Apron and sash presented to the Empress Josephine on her admission to the Lodge of Virtue, Strasbourg, 1805
Freemasonry and women have a complex relationship, which can be readily divided into many phases with no demonstrable relationship to each other until the 20th century. A few women were involved in Freemasonry before the 18th century; however the first printed constitutions of thePremier Grand Lodge of England appeared to bar them from the Craft forever.
The French Lodges of Adoption which spread through Continental Europe during the second half of the 18th century admitted Masons and their female relatives to a system of degrees parallel, but unrelated to the original rite. After eclipse in the 19th century, they were revived as women-only lodges in the 20th, and these later adopted the male degrees to give rise to French women’s Masonry in the 1950s.
18th-century British lodges and their American offshoots remained male only. In the late 1800s, rites similar to adoption emerged in the United States, allowing masons and their female relatives to participate in ritual together. These bodies, however, were more careful to discriminate between the mixed ritual and the genuine Freemasonry of the men.

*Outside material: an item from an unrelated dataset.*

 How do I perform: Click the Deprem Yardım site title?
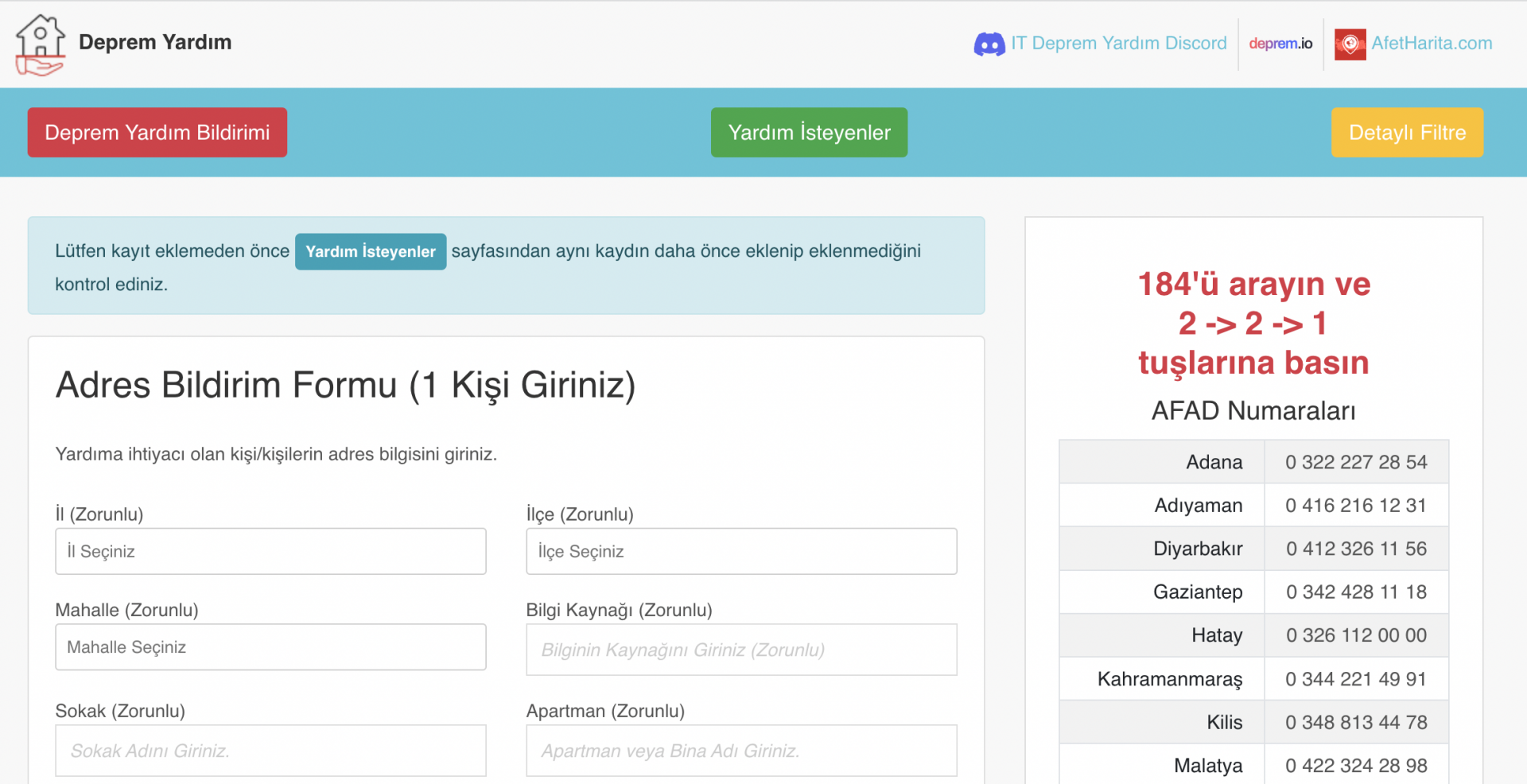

In the 1890s, mixed lodges following a standard Masonic ritual started to appear in France, and quickly spread to other countries. Women-only jurisdictions appeared soon afterwards. As a general rule, the admission of women is now recognised in Continental (Grand Orient) jurisdictions. In Anglo-American Freemasonry, neither mixed nor all-female lodges are officially recognised, although unofficial relations can be cordial, with premises sometimes shared.